Friday, October 31, 2014

News Alert? I Still Have ADHD & Depression

Smokestack Glitch copyright 2014 Douglas Cootey
 
I wanted to jot down a few things before going into the weekend.
 
First, I'm in the last stretch of my book's final draft. I have had a devil of a time with this one particular chapter on using faith or meditation to overcome suicidality, but I'm finally making progress with it. In the end it has become one of my strongest chapters. Finishing this book is what I'm supposed to be working on instead of blogging and breathing, so your patience, please. It will soon be done.
 
Breathing As Art copyright 2014 Douglas Cootey

Second, as much as I use social media to let my hair down, so to speak, I try to share useful links. I also collect them all here in one place. If you read this resource in Flipboard's app, you can read my comments on each link. I cannot fathom why Flipboard disabled comments in their web version. I have complained multiple times to their customer support, but my complaints fall on deaf ears. Perhaps, however, the comments could be evidence of my pathological logorrhea, or pithy insightfulness. I leave it to you to decide.

Sunset Looking NorthWest over Salt Lake Valley copyright 2014 Douglas Cootey
 
Lastly, over the past few months some people who followed me on Twitter or Facebook have become disappointed with me. It seems they had me on a high pedestal, and my social media reality didn't match up. In fact, they seemed almost let down that I still deal with ADHD & Depression.
 
I'm surprised that I have to say this, but I am able to write well on these subjects precisely because I have ADHD, Depression & Chronic Motor Tic Disorder. Every day. Some days I check everything off my ThreeDos list, make every appointment on time, and keep my Depression at bay. In fact, many days are like that, but other days I get a shut off notice on the door, miss an important appointment because I got distracted researching aquarium webcam tutorials, amble about in forearm crutches, and want to kill myself for no reason at all. I am sorry this comes as a disappointment to you, but sometimes I am human. If it is any consolation to you, this disappoints me as well. It's darned inconvenient not being a god.
 
One thing you can count on, however, is that I will always keep fighting. No matter how many set backs I experience, I keep dusting myself off and pushing myself forward. If you follow me online, you can look for the flaws, or you can notice instead that I am an average guy with a creative mind bursting with ADHD, a sensitive soul tempered by a struggle with Depression, and a firebrand filled to the eyes with gumption because of adversity.

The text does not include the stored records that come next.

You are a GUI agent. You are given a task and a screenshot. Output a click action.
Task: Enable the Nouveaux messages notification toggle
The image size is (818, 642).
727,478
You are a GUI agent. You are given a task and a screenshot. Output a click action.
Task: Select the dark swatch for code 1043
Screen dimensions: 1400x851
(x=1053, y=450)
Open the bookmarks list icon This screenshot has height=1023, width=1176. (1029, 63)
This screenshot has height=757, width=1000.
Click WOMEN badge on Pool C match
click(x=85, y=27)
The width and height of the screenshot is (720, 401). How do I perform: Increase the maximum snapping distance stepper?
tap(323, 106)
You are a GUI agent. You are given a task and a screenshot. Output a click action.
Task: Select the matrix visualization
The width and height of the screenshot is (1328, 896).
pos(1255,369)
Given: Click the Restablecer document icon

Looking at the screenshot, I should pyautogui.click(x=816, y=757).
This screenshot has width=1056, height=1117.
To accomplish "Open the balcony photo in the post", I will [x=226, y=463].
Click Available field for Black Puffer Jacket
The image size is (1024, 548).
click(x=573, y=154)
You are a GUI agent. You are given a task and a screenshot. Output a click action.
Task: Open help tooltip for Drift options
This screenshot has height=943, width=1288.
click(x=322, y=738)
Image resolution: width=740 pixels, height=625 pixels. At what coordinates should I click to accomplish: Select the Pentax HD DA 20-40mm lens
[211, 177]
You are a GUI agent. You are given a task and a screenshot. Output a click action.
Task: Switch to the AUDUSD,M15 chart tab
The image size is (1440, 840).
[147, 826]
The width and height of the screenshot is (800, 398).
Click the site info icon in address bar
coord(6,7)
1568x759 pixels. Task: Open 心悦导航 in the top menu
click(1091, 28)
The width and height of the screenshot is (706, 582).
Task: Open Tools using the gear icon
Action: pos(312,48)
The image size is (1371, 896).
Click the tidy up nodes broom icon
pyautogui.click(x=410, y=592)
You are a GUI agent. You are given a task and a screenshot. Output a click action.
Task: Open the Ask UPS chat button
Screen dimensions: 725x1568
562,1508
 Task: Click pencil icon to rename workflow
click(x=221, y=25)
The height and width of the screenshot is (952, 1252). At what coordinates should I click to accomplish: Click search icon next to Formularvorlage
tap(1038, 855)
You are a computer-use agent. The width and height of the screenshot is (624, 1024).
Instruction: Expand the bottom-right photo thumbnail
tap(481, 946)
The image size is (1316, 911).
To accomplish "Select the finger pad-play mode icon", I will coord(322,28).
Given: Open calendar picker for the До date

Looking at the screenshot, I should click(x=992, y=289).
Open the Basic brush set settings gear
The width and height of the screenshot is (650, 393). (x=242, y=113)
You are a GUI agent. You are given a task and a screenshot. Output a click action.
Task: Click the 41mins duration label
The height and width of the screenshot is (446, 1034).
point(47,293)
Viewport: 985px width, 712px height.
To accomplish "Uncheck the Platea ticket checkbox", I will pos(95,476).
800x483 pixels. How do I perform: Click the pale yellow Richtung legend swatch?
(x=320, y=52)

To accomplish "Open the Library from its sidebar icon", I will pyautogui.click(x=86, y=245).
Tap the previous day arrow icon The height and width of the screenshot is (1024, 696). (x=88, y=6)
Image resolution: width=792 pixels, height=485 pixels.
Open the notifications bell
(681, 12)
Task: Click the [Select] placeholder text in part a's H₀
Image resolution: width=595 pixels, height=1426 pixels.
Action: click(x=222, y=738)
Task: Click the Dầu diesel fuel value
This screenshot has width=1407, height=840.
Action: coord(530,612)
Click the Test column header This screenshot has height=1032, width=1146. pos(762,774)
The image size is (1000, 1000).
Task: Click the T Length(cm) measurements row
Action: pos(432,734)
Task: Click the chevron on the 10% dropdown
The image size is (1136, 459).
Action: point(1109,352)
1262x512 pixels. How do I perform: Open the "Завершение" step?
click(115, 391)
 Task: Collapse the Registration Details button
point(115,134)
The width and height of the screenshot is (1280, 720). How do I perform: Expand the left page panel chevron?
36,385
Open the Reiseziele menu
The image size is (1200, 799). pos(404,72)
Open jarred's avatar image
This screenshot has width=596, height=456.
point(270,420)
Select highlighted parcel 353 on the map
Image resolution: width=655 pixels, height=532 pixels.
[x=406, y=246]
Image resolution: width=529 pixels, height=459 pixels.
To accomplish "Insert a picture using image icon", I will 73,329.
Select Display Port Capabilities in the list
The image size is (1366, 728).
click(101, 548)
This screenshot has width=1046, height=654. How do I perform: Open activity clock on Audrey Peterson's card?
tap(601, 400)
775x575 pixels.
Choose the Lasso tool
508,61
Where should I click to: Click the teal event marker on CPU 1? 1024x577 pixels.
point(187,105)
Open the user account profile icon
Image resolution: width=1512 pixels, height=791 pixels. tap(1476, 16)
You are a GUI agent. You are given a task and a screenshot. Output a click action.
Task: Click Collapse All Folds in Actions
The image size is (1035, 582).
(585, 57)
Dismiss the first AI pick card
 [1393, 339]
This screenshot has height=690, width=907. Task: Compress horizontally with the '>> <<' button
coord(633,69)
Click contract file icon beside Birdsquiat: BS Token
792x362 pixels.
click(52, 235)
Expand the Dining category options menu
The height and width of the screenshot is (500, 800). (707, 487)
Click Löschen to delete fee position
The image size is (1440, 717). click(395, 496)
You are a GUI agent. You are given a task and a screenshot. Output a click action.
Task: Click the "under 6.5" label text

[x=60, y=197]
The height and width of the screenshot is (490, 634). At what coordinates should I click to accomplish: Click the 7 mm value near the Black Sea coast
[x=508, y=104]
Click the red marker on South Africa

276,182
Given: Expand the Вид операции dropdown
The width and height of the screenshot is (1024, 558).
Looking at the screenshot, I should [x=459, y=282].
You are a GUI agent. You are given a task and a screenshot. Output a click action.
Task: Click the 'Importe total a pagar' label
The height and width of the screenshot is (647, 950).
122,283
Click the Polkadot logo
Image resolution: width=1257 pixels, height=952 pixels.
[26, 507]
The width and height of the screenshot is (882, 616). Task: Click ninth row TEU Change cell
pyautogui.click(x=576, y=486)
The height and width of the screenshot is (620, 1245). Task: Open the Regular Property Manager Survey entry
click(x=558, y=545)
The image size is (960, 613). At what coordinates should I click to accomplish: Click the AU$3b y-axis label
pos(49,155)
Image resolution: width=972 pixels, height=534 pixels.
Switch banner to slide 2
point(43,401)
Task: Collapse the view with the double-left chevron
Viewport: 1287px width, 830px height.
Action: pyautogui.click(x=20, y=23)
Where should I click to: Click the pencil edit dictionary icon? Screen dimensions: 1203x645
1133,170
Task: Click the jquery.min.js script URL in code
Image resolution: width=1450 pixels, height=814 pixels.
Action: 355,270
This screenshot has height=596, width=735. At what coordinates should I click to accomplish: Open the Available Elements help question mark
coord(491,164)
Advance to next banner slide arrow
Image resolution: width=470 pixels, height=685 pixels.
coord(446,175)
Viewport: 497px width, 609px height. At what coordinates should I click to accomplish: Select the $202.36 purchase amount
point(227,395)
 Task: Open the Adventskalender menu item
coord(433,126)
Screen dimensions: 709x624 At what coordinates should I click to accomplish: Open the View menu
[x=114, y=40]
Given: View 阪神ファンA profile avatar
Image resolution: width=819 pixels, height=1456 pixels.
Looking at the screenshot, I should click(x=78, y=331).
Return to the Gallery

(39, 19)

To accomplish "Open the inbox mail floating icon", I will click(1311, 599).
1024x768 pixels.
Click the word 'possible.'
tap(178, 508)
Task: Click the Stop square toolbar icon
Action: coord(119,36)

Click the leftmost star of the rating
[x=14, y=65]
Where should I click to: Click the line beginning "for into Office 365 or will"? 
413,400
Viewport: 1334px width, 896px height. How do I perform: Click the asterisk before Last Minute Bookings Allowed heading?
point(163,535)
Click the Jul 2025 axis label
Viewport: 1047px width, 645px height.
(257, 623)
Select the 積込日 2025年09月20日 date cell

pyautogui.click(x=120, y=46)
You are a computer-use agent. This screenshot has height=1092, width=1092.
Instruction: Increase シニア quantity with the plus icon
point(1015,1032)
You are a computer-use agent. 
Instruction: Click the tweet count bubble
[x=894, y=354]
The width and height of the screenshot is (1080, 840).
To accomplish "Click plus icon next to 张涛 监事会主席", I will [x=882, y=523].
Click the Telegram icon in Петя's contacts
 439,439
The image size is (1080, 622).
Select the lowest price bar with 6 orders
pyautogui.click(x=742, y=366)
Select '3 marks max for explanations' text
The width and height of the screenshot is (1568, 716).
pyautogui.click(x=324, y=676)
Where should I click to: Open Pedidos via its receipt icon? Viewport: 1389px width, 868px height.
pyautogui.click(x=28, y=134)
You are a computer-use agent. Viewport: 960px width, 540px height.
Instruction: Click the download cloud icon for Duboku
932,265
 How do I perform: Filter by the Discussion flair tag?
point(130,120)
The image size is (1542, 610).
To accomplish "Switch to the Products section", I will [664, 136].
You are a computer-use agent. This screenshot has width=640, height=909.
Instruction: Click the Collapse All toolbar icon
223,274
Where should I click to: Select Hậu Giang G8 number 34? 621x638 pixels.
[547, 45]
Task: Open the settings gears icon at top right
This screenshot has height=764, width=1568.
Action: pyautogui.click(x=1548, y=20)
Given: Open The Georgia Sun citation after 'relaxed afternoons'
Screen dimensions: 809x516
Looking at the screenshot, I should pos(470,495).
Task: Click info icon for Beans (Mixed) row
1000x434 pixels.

I share this struggle with you online to inspire you to not give up. I open the window into my life to show you that I am very, very real. I struggle with the same issues that you do, but still I move forward.
 
I often feel that I polarize people. They tend to think of me as entertainingly odd or disturbingly weird. Perhaps I should change that now to "disappointingly weird". I don't know. I get by alright just being me. It's what lets me experience the world as I do. Not everybody will approve, but the ADHD that makes my life so chaotic also let's me be silly and take "sexy" sick selfies when I'm feeling ill to spontaneously lift my spirits. The Depression that feels like a weight on my back also helps me feel and think deeply when I might otherwise seek entertainment. Sometimes those forces are at odds with each other, but in the end they are the experiences that make me the person who is able to write this blog.
 
 
However, I have written more than I intended. That chapter awaits my blood, sweat, and bowl of Goldfish. I hope you can enjoy your weekend to the fullest. Starting with Halloween tonight and ending with a birthday party on Sunday, I know mine will be very busy.